WHAT THE TASK ASKS: Those lines of the material below that fall between its first line and the line with "[How to Keep", both included, are to be repeated exactly.

RECORDS:

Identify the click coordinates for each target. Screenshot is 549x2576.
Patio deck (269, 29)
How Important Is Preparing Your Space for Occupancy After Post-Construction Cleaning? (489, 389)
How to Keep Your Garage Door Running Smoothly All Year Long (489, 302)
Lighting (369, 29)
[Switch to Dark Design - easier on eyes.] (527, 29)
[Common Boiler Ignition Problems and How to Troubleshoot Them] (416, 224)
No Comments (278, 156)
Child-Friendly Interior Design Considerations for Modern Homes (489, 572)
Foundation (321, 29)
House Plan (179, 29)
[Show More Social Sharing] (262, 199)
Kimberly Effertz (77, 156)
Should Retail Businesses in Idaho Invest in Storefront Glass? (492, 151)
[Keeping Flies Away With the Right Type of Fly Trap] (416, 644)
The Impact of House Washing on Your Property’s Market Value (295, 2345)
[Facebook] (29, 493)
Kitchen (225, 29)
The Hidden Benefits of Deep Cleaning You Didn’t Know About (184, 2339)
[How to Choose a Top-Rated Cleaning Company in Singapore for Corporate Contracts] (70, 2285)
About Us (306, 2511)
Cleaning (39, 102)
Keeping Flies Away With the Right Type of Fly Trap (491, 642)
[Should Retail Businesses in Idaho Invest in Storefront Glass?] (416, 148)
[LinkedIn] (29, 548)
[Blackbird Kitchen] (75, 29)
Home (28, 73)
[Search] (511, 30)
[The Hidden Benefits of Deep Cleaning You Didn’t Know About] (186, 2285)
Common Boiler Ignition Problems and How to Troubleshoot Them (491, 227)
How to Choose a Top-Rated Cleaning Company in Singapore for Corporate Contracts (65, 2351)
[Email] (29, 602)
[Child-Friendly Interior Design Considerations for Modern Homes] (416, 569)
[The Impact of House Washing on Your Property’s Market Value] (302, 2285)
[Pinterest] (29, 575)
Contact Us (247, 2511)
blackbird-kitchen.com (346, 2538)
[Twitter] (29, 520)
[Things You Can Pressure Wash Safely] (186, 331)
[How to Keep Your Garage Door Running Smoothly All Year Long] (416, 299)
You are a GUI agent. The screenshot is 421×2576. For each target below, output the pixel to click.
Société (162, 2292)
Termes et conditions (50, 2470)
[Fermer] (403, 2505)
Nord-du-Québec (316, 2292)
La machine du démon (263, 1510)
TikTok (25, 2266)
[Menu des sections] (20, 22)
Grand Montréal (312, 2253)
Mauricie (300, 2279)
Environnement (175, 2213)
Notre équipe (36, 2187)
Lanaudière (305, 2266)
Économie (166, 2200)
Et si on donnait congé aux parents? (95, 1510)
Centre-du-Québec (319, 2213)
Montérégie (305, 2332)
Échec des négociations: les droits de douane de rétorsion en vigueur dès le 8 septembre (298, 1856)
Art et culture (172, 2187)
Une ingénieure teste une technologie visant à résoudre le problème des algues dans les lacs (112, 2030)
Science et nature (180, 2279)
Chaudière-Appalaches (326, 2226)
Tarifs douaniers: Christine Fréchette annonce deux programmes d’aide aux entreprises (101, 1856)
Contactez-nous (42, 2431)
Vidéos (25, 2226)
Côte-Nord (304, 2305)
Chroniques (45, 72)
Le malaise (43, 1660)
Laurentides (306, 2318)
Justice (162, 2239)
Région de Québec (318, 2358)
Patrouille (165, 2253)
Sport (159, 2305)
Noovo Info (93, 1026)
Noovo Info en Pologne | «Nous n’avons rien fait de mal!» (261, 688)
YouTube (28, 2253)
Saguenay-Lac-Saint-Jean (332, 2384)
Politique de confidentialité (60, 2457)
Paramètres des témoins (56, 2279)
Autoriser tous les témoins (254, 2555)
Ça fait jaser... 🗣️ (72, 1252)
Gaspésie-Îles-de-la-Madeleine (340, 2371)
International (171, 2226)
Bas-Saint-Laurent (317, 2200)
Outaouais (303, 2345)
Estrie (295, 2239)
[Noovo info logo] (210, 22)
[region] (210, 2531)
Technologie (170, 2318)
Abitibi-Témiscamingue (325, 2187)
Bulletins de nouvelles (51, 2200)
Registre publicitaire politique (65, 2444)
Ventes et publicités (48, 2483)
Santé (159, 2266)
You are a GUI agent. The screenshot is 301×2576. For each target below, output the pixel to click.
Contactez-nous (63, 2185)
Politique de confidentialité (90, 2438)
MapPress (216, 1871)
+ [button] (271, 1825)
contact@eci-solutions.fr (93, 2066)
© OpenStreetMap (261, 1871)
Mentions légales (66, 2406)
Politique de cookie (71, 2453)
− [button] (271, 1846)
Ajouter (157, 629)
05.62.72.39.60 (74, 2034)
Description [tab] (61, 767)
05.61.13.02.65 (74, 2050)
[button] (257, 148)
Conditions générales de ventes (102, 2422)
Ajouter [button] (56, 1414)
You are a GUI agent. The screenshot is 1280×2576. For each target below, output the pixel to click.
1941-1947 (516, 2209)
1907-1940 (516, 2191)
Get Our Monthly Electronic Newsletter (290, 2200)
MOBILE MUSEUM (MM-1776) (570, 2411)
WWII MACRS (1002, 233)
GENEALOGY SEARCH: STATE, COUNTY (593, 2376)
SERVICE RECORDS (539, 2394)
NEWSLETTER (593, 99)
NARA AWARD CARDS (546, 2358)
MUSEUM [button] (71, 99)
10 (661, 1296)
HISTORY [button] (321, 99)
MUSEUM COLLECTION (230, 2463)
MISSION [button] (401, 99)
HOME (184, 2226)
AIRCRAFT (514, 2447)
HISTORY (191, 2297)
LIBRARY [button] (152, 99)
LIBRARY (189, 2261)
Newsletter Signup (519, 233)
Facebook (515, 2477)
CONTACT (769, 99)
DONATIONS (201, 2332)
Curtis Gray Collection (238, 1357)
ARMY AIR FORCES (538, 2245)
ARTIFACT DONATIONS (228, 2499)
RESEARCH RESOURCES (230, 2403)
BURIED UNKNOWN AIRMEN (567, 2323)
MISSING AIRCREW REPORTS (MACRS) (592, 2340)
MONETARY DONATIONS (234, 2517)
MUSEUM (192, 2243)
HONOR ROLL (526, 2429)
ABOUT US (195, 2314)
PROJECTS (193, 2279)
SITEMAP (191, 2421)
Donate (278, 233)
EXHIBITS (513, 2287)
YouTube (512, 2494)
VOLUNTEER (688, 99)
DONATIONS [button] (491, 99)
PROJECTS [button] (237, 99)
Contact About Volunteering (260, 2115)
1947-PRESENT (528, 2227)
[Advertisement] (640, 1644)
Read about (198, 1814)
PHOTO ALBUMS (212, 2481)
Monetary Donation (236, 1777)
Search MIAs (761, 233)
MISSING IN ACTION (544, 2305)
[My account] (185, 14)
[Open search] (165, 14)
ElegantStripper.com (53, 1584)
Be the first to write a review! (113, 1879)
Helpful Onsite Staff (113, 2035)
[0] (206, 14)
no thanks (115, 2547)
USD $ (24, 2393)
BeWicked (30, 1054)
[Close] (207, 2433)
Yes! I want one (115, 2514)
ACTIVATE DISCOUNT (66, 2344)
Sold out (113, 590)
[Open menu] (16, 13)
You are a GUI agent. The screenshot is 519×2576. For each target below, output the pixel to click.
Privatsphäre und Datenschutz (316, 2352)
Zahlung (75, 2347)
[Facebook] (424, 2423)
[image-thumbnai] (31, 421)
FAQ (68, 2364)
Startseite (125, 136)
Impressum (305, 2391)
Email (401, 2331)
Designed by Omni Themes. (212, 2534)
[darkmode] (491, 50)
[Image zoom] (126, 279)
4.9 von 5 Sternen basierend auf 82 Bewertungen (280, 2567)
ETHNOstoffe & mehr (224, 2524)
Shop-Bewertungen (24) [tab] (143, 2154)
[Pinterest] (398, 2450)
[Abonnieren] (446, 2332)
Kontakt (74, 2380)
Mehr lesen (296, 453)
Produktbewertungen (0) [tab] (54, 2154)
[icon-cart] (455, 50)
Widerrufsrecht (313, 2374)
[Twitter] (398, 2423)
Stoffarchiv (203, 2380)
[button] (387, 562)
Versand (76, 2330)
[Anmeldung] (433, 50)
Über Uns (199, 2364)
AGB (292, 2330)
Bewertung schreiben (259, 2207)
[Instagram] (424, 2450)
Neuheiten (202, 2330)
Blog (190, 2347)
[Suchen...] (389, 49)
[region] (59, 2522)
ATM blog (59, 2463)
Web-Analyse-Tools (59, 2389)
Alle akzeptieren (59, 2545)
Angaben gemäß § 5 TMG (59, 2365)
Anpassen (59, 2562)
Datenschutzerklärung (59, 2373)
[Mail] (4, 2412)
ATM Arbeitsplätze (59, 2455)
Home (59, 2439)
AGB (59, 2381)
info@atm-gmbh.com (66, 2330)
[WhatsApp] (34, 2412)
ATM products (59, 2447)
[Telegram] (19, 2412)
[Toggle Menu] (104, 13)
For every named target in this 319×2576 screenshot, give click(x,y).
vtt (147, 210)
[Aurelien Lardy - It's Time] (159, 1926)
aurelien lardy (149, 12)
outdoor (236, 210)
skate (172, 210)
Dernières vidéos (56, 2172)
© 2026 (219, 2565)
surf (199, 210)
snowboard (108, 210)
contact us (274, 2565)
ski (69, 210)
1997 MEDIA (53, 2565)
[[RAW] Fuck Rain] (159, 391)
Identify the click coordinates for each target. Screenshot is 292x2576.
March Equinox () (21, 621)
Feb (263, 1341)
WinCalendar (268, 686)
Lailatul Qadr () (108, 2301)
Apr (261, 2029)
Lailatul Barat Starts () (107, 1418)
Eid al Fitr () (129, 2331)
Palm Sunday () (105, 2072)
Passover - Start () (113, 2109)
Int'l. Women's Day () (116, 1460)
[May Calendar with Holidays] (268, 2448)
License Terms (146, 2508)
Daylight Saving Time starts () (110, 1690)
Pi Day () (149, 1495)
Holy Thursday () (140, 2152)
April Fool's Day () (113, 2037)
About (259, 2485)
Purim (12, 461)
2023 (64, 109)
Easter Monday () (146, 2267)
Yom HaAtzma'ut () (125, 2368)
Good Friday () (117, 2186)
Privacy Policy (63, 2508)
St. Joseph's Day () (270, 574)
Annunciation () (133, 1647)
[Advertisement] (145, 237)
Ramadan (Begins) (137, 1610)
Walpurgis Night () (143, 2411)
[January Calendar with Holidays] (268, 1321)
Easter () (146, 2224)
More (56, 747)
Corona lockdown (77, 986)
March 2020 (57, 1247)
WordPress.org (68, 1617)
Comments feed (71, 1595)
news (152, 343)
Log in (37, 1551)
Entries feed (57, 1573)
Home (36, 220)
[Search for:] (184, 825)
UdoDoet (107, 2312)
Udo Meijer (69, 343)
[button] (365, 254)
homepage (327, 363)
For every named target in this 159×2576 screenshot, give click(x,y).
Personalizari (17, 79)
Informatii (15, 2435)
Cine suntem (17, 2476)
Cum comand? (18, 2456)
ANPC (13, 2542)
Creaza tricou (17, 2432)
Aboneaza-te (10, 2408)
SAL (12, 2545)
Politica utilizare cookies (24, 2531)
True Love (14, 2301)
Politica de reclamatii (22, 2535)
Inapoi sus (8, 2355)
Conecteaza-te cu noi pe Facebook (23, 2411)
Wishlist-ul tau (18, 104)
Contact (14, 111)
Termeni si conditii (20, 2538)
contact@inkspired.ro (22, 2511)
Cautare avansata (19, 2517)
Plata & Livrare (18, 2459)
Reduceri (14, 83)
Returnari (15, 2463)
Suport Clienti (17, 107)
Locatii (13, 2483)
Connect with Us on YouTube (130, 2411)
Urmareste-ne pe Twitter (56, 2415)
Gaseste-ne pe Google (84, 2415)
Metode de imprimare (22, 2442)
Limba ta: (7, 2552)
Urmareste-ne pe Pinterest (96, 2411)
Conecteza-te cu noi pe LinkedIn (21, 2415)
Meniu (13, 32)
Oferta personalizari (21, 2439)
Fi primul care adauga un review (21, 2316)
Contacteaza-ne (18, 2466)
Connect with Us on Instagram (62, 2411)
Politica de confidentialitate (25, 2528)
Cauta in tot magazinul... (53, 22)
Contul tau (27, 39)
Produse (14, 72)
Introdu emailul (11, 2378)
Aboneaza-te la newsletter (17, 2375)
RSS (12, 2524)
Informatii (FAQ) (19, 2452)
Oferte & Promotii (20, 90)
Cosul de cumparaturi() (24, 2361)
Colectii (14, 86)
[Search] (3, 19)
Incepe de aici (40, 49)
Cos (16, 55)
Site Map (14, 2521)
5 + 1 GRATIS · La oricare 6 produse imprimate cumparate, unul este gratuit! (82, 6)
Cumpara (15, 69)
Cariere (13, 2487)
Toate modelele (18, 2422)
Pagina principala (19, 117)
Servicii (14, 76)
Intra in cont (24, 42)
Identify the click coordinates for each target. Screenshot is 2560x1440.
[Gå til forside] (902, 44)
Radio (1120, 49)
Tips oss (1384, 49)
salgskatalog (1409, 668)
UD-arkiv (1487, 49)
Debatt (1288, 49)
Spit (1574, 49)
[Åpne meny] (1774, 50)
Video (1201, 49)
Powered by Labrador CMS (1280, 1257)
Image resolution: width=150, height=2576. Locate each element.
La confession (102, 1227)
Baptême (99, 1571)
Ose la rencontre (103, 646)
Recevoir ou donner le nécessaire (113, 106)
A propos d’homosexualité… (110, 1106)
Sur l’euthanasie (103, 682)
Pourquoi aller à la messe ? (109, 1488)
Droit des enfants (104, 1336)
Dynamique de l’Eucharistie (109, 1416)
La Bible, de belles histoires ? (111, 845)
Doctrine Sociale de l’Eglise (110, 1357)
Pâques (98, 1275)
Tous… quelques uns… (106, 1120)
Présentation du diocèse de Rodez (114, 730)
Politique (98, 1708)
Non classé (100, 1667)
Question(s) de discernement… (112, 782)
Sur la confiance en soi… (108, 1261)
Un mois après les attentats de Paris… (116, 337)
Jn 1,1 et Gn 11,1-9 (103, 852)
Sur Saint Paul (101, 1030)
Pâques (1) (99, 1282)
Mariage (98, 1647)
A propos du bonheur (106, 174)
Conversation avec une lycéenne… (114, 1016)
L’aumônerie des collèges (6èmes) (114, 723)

RESPONSE TO THIS EXERCISE:
Identify the click coordinates for each target. Screenshot is 549x2576.
Patio deck (269, 29)
How Important Is Preparing Your Space for Occupancy After Post-Construction Cleaning? (489, 389)
How to Keep Your Garage Door Running Smoothly All Year Long (489, 302)
Lighting (369, 29)
[Switch to Dark Design - easier on eyes.] (527, 29)
[Common Boiler Ignition Problems and How to Troubleshoot Them] (416, 224)
No Comments (278, 156)
Child-Friendly Interior Design Considerations for Modern Homes (489, 572)
Foundation (321, 29)
House Plan (179, 29)
[Show More Social Sharing] (262, 199)
Kimberly Effertz (77, 156)
Should Retail Businesses in Idaho Invest in Storefront Glass? (492, 151)
[Keeping Flies Away With the Right Type of Fly Trap] (416, 644)
The Impact of House Washing on Your Property’s Market Value (295, 2345)
[Facebook] (29, 493)
Kitchen (225, 29)
The Hidden Benefits of Deep Cleaning You Didn’t Know About (184, 2339)
[How to Choose a Top-Rated Cleaning Company in Singapore for Corporate Contracts] (70, 2285)
About Us (306, 2511)
Cleaning (39, 102)
Keeping Flies Away With the Right Type of Fly Trap (491, 642)
[Should Retail Businesses in Idaho Invest in Storefront Glass?] (416, 148)
[LinkedIn] (29, 548)
[Blackbird Kitchen] (75, 29)
Home (28, 73)
[Search] (511, 30)
[The Hidden Benefits of Deep Cleaning You Didn’t Know About] (186, 2285)
Common Boiler Ignition Problems and How to Troubleshoot Them (491, 227)
How to Choose a Top-Rated Cleaning Company in Singapore for Corporate Contracts (65, 2351)
[Email] (29, 602)
[Child-Friendly Interior Design Considerations for Modern Homes] (416, 569)
[The Impact of House Washing on Your Property’s Market Value] (302, 2285)
[Pinterest] (29, 575)
Contact Us (247, 2511)
blackbird-kitchen.com (346, 2538)
[Twitter] (29, 520)
[Things You Can Pressure Wash Safely] (186, 331)
[How to Keep Your Garage Door Running Smoothly All Year Long] (416, 299)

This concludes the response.